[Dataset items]
----
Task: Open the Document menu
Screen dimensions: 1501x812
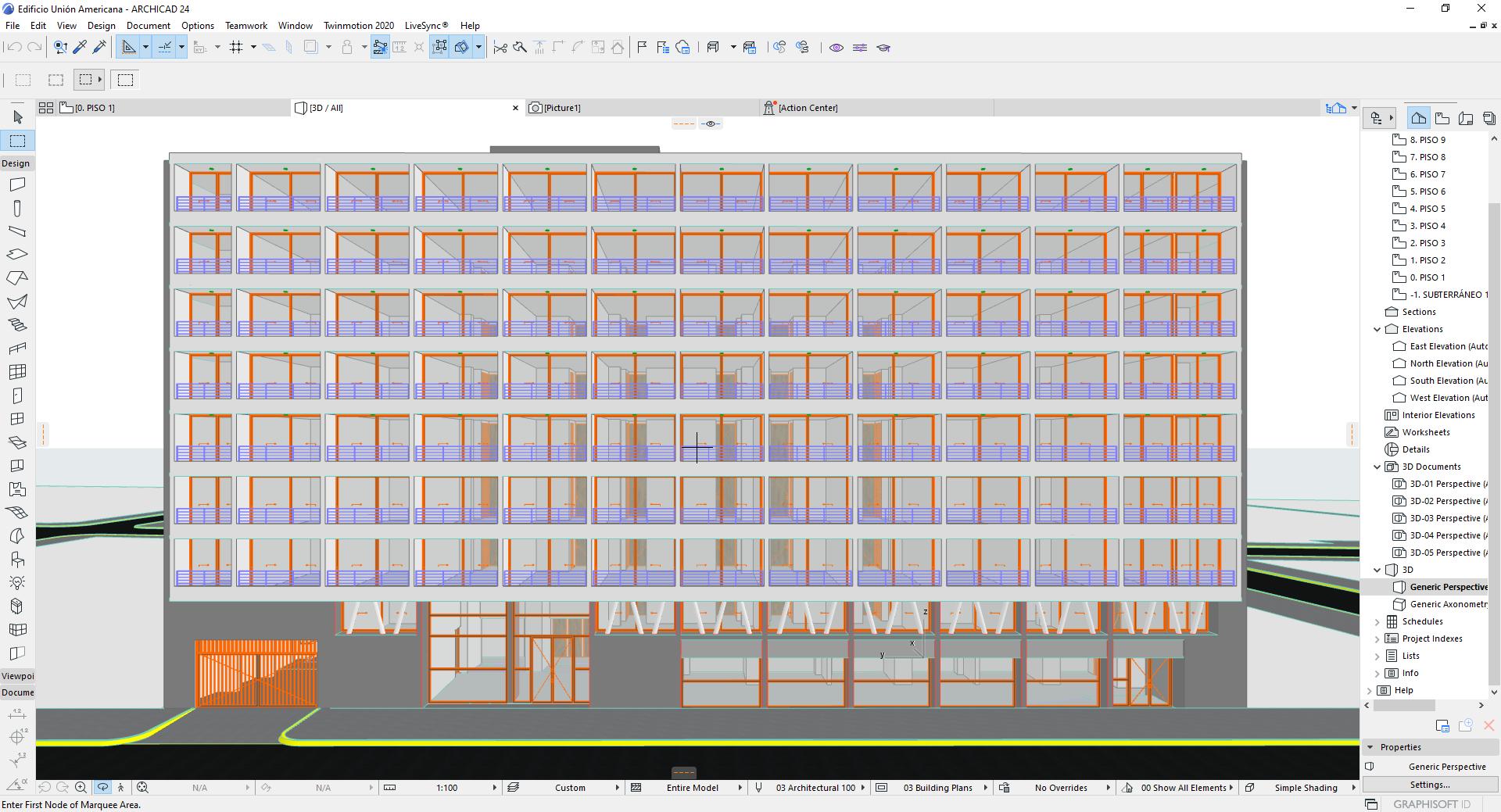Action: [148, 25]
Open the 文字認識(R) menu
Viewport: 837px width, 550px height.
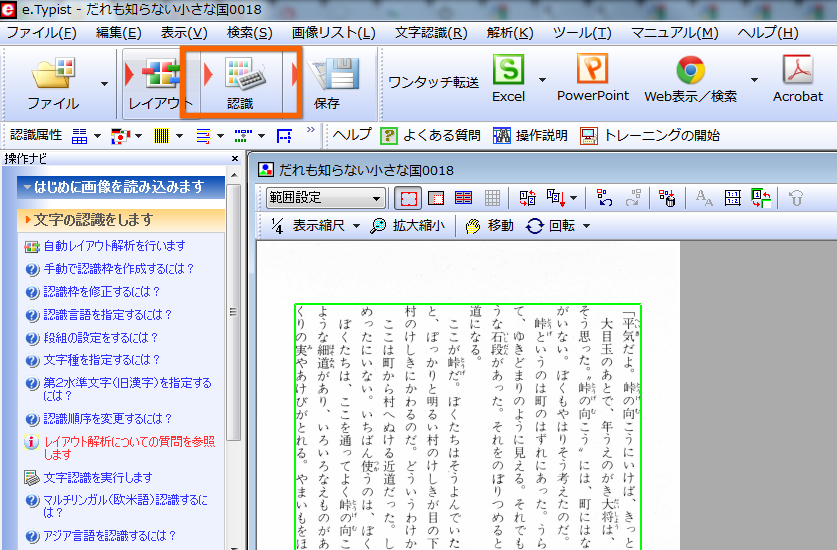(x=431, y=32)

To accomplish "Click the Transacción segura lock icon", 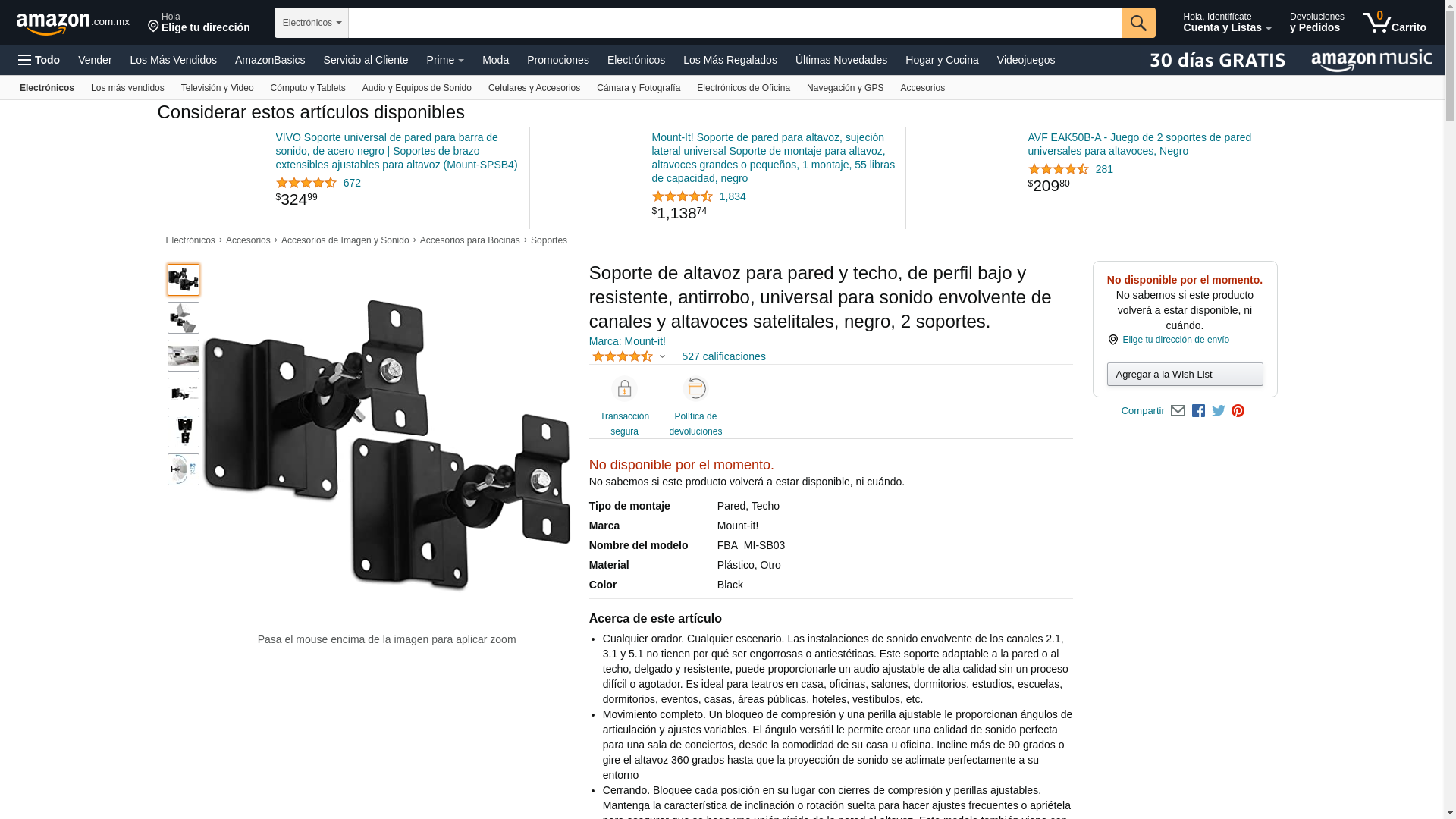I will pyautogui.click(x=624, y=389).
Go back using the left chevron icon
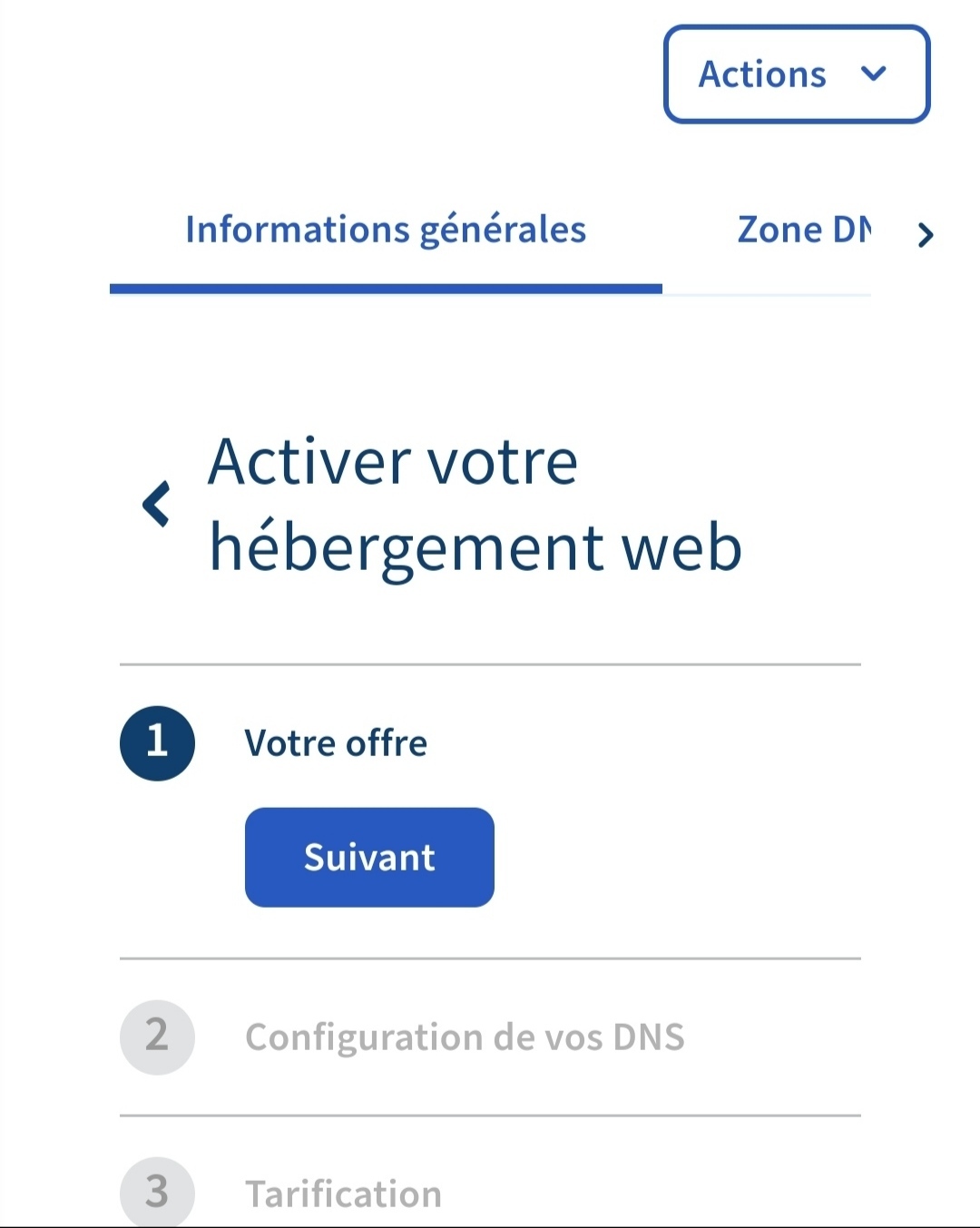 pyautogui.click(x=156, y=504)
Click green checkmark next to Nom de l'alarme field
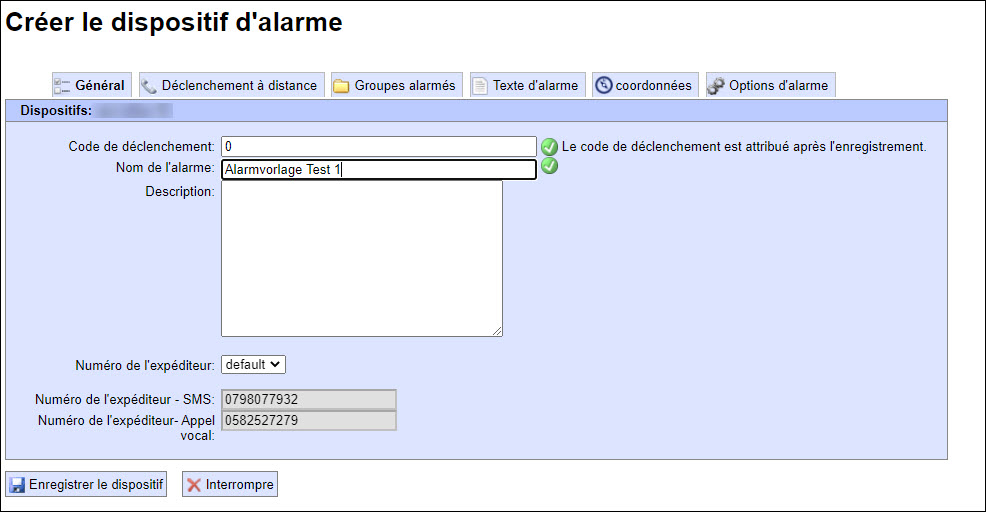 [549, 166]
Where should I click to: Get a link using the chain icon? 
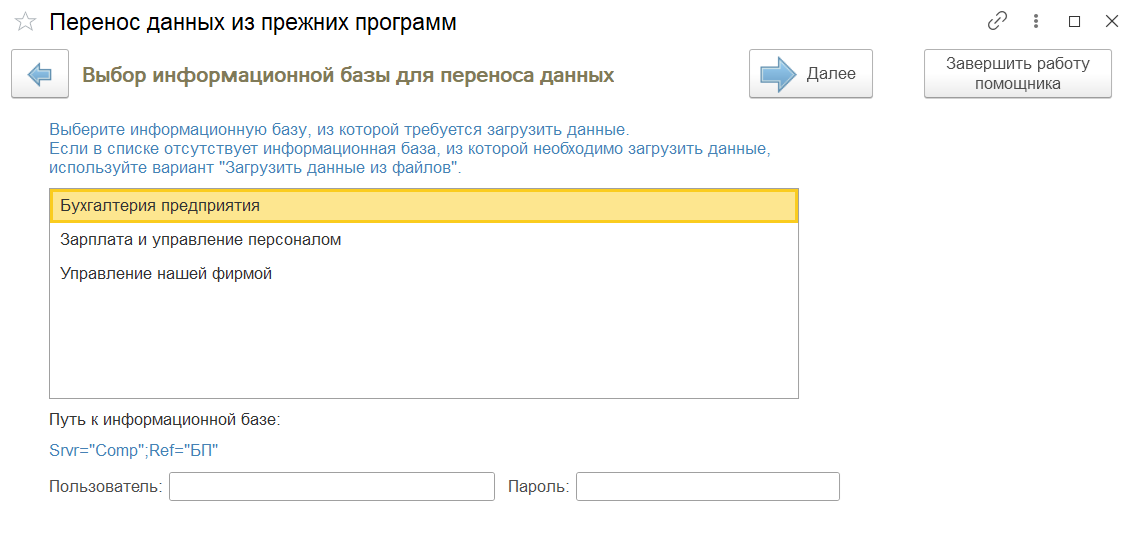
----
Task prompt
Please repeat exactly the lines from the one containing "Click green checkmark" through the last line of the records, both included, and leave out the pictures.

Answer for this exercise
Click green checkmark next to Nom de l'alarme field
 [549, 166]
Where should I click to: Get a link using the chain icon? 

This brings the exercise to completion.